WHAT TO DO
The string "computer" may appear in lines of the listing. Report each line where it does.

PROVIDED MATERIAL
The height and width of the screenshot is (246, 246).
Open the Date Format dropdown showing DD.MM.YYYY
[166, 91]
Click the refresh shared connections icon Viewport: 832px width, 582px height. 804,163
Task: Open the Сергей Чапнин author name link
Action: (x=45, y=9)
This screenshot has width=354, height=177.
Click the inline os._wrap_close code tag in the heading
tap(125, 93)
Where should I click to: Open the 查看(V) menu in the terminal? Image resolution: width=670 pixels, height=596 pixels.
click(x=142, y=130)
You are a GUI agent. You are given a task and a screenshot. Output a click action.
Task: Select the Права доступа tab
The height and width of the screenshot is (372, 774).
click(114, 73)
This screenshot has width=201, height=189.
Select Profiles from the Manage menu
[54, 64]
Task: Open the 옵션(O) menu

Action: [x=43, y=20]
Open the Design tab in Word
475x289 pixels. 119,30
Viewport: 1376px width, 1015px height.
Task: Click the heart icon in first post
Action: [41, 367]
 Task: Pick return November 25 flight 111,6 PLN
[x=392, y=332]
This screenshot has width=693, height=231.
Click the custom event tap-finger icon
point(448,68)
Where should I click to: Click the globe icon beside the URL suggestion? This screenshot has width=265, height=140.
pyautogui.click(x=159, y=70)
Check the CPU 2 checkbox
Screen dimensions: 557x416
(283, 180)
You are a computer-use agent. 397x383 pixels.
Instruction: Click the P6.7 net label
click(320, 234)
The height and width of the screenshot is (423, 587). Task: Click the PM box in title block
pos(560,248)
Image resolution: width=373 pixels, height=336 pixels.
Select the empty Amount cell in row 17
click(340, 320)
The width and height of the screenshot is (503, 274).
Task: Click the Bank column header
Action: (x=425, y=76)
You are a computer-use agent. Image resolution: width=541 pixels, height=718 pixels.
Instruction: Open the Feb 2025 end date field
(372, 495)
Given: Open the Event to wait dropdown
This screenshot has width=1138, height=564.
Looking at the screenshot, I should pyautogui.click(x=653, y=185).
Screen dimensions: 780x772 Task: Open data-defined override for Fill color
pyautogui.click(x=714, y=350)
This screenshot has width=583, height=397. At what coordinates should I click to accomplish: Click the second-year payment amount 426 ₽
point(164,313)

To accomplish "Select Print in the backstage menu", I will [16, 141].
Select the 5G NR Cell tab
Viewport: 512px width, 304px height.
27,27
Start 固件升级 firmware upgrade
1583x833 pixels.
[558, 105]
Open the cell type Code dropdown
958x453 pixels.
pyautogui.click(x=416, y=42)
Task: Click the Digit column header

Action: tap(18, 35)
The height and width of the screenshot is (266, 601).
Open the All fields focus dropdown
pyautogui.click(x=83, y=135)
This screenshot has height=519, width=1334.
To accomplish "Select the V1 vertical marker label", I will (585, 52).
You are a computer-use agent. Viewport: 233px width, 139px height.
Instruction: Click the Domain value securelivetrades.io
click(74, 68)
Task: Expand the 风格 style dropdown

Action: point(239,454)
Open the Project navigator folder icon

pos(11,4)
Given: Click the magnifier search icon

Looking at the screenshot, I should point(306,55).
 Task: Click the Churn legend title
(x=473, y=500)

TASK RESULT
You are a computer-use agent. 397x383 pixels.
You are a computer-use agent. Image resolution: width=541 pixels, height=718 pixels.
You are a computer-use agent. Viewport: 233px width, 139px height.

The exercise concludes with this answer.